┏━━

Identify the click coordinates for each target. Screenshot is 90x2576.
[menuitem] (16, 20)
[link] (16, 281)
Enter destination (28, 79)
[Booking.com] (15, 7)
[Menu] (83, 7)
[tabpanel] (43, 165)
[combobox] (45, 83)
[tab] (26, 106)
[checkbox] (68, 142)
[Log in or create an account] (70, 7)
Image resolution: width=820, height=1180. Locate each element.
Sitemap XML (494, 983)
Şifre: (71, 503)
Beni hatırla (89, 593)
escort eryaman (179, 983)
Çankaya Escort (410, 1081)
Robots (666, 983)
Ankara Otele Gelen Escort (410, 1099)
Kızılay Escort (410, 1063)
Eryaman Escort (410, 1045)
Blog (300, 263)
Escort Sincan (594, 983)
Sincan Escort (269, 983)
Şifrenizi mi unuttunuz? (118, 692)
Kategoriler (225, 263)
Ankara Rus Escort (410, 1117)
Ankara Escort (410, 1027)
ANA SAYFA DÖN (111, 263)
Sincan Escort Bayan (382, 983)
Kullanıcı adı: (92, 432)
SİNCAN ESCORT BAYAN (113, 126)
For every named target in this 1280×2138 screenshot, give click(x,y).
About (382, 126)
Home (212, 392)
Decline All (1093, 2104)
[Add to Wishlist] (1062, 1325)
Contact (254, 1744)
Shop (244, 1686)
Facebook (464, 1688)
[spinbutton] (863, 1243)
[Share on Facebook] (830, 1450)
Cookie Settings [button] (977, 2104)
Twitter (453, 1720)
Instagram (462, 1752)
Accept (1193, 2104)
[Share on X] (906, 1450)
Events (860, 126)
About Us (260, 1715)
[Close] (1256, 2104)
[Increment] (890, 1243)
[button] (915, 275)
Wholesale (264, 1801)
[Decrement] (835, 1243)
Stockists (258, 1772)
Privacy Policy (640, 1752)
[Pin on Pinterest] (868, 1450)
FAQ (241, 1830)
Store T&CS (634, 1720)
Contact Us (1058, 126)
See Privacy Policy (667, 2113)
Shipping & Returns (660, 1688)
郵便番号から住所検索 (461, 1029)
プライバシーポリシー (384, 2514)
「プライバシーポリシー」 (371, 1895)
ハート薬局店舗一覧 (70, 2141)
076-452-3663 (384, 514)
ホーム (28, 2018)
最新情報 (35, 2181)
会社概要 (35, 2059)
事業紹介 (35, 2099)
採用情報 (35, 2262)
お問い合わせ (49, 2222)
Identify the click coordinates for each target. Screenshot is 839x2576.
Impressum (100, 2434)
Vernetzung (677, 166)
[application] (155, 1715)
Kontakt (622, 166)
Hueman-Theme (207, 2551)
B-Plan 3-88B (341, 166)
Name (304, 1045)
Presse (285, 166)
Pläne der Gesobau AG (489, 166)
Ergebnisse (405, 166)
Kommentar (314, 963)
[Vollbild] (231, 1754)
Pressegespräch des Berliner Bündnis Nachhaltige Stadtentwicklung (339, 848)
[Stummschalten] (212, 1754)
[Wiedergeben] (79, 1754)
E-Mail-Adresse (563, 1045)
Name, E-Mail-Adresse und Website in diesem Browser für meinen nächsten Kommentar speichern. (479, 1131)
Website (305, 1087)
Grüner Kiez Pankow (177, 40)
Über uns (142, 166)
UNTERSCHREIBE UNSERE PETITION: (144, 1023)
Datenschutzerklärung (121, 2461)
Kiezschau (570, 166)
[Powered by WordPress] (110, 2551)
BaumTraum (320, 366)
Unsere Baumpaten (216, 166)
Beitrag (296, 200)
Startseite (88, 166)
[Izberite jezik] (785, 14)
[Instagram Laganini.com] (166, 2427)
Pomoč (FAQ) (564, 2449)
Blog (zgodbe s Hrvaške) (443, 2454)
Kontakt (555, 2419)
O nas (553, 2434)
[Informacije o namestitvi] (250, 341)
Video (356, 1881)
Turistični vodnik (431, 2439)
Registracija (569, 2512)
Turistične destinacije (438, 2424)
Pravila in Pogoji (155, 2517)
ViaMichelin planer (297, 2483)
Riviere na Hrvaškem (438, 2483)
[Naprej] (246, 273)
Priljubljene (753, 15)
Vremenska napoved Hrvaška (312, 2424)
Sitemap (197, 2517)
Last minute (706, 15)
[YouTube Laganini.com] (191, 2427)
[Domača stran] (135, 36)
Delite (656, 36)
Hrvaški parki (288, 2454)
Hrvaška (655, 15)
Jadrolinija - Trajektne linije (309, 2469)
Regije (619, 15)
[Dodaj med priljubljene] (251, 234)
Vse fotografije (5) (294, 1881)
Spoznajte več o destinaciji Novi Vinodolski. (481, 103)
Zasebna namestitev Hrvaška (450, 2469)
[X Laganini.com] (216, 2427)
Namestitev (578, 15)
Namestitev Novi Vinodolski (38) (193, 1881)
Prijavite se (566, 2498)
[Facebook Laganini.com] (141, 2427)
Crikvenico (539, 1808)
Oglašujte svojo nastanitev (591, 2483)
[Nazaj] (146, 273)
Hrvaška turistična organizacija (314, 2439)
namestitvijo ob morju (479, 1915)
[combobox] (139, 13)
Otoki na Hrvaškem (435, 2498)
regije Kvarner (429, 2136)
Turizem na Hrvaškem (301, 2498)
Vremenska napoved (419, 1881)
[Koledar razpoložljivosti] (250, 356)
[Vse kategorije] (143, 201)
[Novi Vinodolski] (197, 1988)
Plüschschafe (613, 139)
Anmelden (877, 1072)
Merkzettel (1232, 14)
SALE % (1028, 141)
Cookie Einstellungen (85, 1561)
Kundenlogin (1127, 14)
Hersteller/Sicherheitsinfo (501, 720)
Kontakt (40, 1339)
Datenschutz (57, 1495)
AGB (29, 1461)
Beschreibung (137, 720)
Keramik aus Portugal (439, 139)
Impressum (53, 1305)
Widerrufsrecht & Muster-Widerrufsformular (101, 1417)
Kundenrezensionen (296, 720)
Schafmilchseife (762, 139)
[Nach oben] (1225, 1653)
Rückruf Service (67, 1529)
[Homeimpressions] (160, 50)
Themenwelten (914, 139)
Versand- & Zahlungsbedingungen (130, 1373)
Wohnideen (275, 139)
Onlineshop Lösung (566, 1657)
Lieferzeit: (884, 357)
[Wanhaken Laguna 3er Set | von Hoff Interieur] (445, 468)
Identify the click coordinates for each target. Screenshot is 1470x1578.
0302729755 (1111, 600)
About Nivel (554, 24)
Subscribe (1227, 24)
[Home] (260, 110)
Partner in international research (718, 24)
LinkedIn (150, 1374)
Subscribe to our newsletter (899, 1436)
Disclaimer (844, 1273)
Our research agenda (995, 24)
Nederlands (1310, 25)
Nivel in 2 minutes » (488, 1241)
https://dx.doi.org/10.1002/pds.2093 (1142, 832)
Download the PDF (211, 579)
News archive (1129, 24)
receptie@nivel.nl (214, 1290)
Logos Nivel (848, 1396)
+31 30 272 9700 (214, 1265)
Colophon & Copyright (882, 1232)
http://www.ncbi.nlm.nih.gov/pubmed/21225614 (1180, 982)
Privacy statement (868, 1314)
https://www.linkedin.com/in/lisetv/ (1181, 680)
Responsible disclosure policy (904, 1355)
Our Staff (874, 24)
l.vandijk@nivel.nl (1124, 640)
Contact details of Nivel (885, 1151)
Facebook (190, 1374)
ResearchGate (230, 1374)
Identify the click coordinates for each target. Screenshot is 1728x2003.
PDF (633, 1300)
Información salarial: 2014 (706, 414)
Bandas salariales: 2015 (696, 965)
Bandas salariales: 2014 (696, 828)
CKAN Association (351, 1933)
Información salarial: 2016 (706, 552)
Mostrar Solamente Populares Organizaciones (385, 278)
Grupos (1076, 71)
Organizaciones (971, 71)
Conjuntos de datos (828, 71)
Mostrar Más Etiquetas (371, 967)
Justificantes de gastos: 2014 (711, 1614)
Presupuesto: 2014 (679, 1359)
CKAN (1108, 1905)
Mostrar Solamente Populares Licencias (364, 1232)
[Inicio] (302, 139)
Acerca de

┗━━

Search the data for "Nederlands (1310, 25)". Beginning with that line, set down every line through the last exactly.

Solution to this task
Nederlands (1310, 25)
Nivel in 2 minutes » (488, 1241)
https://dx.doi.org/10.1002/pds.2093 (1142, 832)
Download the PDF (211, 579)
News archive (1129, 24)
receptie@nivel.nl (214, 1290)
Logos Nivel (848, 1396)
+31 30 272 9700 (214, 1265)
Colophon & Copyright (882, 1232)
http://www.ncbi.nlm.nih.gov/pubmed/21225614 (1180, 982)
Privacy statement (868, 1314)
https://www.linkedin.com/in/lisetv/ (1181, 680)
Responsible disclosure policy (904, 1355)
Our Staff (874, 24)
l.vandijk@nivel.nl (1124, 640)
Contact details of Nivel (885, 1151)
Facebook (190, 1374)
ResearchGate (230, 1374)
Identify the click coordinates for each target. Screenshot is 1728x2003.
PDF (633, 1300)
Información salarial: 2014 (706, 414)
Bandas salariales: 2015 (696, 965)
Bandas salariales: 2014 (696, 828)
CKAN Association (351, 1933)
Información salarial: 2016 (706, 552)
Mostrar Solamente Populares Organizaciones (385, 278)
Grupos (1076, 71)
Organizaciones (971, 71)
Conjuntos de datos (828, 71)
Mostrar Más Etiquetas (371, 967)
Justificantes de gastos: 2014 (711, 1614)
Presupuesto: 2014 (679, 1359)
CKAN (1108, 1905)
Mostrar Solamente Populares Licencias (364, 1232)
[Inicio] (302, 139)
Acerca de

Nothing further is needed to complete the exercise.